Items from a dataset
◆ ◆ ◆ ◆
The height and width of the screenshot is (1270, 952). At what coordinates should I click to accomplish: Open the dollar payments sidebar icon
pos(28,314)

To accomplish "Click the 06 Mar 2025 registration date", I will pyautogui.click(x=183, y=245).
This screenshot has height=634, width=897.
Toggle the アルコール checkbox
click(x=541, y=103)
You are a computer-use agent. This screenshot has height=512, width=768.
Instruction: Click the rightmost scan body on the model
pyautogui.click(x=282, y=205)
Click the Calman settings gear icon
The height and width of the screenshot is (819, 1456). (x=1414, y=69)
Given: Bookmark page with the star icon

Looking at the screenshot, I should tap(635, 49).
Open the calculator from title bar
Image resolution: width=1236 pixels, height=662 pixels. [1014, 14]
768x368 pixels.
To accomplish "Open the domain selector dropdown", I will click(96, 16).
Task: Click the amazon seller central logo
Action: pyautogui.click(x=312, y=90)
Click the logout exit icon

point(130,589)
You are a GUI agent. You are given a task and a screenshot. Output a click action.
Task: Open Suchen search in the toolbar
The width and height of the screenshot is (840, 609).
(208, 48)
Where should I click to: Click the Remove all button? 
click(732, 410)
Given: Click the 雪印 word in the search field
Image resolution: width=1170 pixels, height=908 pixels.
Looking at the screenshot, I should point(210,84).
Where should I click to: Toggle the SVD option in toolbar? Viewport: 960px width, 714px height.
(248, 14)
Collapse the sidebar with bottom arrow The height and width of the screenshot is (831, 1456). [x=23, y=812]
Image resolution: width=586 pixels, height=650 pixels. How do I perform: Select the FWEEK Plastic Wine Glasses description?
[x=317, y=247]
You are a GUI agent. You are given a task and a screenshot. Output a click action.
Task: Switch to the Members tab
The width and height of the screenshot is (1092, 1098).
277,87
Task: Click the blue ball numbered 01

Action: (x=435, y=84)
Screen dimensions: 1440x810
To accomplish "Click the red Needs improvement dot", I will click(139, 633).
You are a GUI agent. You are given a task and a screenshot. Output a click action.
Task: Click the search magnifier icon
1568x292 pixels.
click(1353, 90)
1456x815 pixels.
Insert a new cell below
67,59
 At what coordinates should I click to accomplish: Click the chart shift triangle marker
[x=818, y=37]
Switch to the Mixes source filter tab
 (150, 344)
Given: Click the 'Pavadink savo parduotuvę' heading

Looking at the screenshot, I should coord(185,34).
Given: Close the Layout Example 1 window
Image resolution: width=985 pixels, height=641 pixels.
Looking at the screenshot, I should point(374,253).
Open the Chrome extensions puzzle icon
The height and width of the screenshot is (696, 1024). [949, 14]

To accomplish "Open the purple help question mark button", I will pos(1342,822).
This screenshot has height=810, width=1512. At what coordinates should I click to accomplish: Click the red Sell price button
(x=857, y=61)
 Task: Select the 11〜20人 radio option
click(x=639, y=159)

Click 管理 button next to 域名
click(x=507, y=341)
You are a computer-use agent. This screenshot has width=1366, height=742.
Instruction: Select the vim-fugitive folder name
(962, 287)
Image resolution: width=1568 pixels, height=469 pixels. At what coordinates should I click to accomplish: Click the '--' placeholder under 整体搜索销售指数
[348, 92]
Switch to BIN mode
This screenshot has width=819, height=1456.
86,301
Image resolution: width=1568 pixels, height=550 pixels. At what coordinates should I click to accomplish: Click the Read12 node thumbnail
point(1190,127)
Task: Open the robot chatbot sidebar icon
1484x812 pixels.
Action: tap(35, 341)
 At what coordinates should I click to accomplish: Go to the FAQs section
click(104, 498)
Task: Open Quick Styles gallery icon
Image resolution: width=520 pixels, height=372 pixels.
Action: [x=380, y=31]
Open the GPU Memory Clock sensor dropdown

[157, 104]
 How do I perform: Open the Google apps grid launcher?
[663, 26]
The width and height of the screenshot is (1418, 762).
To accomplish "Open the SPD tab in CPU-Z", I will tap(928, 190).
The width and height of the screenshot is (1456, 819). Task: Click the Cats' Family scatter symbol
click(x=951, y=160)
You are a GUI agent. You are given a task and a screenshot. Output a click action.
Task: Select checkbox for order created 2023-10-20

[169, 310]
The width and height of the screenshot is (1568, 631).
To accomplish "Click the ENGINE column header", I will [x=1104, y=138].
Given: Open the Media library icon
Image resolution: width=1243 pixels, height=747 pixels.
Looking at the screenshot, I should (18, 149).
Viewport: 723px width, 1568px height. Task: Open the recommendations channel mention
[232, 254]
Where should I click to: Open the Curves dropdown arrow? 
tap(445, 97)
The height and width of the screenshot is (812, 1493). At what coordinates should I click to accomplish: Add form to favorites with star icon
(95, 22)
◆ ◆ ◆ ◆
Set down the lines of the listing above exactly as they appear, from the line containing "Task: Open the robot chatbot sidebar icon" through the end of the listing, both ends included.

- **Correct result**:
Task: Open the robot chatbot sidebar icon
1484x812 pixels.
Action: tap(35, 341)
 At what coordinates should I click to accomplish: Go to the FAQs section
click(104, 498)
Task: Open Quick Styles gallery icon
Image resolution: width=520 pixels, height=372 pixels.
Action: [x=380, y=31]
Open the GPU Memory Clock sensor dropdown

[157, 104]
 How do I perform: Open the Google apps grid launcher?
[663, 26]
The width and height of the screenshot is (1418, 762).
To accomplish "Open the SPD tab in CPU-Z", I will tap(928, 190).
The width and height of the screenshot is (1456, 819). Task: Click the Cats' Family scatter symbol
click(x=951, y=160)
You are a GUI agent. You are given a task and a screenshot. Output a click action.
Task: Select checkbox for order created 2023-10-20

[169, 310]
The width and height of the screenshot is (1568, 631).
To accomplish "Click the ENGINE column header", I will [x=1104, y=138].
Given: Open the Media library icon
Image resolution: width=1243 pixels, height=747 pixels.
Looking at the screenshot, I should (18, 149).
Viewport: 723px width, 1568px height. Task: Open the recommendations channel mention
[232, 254]
Where should I click to: Open the Curves dropdown arrow? 
tap(445, 97)
The height and width of the screenshot is (812, 1493). At what coordinates should I click to accomplish: Add form to favorites with star icon
(95, 22)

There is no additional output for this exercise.